その名前での挿絵は、先生と組むときだけにしてくれって。そしたら、結局あたしは実績の無い漫画家だし? 名指しのお仕事なんかこないし? …とゆーことで結果的に先生の本だけ。
先生も、当初一年の予定だった覆面ラノベ作家を今後も継続する。ライトノベルってジャンルの自由度が良いらしい。そうだよね、一口にライトノベルって言っても、読み捨てから本気で読み解きたい傑作まで、いろいろあるし。

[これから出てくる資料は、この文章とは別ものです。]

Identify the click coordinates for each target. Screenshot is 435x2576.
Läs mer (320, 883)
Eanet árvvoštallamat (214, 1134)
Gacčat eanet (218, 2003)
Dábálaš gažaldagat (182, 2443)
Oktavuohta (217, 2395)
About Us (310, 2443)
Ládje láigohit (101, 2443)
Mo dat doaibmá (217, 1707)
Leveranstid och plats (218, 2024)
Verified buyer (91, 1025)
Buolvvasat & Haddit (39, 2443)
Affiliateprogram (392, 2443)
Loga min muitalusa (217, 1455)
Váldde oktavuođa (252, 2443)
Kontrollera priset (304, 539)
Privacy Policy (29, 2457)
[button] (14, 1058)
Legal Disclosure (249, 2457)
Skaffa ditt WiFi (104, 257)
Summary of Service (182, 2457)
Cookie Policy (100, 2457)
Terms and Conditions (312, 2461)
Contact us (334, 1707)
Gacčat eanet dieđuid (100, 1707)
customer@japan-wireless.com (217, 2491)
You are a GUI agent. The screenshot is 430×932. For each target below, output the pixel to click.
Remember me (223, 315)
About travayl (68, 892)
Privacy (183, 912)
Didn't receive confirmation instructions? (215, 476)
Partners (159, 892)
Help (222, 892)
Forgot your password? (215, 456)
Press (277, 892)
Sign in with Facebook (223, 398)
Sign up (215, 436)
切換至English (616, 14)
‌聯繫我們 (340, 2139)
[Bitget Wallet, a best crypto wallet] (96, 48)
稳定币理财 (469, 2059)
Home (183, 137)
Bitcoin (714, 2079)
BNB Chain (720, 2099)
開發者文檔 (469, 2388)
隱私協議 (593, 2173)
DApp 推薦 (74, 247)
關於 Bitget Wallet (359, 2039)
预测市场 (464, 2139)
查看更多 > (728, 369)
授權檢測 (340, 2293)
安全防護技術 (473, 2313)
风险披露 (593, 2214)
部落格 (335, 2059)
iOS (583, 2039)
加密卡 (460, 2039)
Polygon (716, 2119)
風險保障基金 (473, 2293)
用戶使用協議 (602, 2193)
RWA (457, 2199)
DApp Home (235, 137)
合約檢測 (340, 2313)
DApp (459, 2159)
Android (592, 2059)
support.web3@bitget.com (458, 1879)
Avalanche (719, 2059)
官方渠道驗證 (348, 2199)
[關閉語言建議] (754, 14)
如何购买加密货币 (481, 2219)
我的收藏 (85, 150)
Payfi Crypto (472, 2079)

当面は漫画を頑張るから、仕事量的にはこれでちょうどいい。だって先生の挿絵はそれなりに大変だ。先生のご注文も厳しいけど何より編集的意向とのすり合わせが。ライトでキャッチーな萌え絵ってもんについて先生と話し合いたい。
そんなこんなで、結局、やってることは今までとあんまり変わってない。
けど気持ちが全然違う。
描きたいから描いてるんだって。ある意味開き直ったというか。
周りと見比べて落ち込んだってしょうがないし。……デビュー作がいきなりヒットとか、高校生デビューとか、いっぱいいるけど。
あたしはあたしのペースでやるしかないし。売れたいから描くわけじゃないし。……ちょっとは売れたいと思うときもあるけど。やっぱ評価されると嬉しいと思うけど。
………いやいやいやいや、だから、ぐちゃぐちゃ考えたって、しょうがないし!!
前のめりに頑張る!
……。
…………。
………………。
……いろいろ棚上げしてる問題は、ね。
あ、例の醜聞騒ぎは、これもオネーサンの陰謀だったらしい。どんだけ暗躍してたんだろうか。逆境もスパイス!ってオネーサン……あたしも他人事ならそう思う……。あたしには大げさに言ってたけど、実際、一般人が記事になることはほとんど無いんだって。だから心配無用。……藤埜サンもグルだったんだよ。オネーサンに脅されて協力させられてたとか言い訳してたけどホントかな。脅すって何。
……プロポーズ云々のほうは。
先生の態度は今までとほとんど変わらない。あれ以来、変なこと言わないし。
だから多分、絵とか読み手とか、一緒に住んでればいつだって応じられるから、それで事足りたんじゃないかなー、って思う。
でも書斎に篭る時間がちょっと少なくなってその分リビングで寛いでいることが多くなったとか、ご飯連れて行ってくれるときにドライブや遠回りな散歩が増えたりとか、時々思い出したように服買ってくれたりとか、ちょっとしたスキンシップが増えたとか……もう慣れたけど。慣れちゃったけど。慣らされたとも言うかも知んない。
首輪、もとい、首にかかってる指輪は、未だ外れてない。
この留め金外れないんだもん。鏡見ながら弄ってみても首元じゃ良く見えないし、これ知恵の輪じゃないかと思う。先生にお願いしても取ってくれない。実は外し方知らないんじゃないかと疑っている。
オネーサンなら取れるかもしれないけど、オネーサンに頼む度胸は無い。これ以上ネタを提供したくないじゃないか。指輪なんて知られたら。恐ろしい!
だから、あたしが本格的に居候になっただけで、今までと変わってない。
うん。変化なし。
だから、問題なんか無いってことだよ。
無いよ。ナイナイ。
……デスヨネ先生?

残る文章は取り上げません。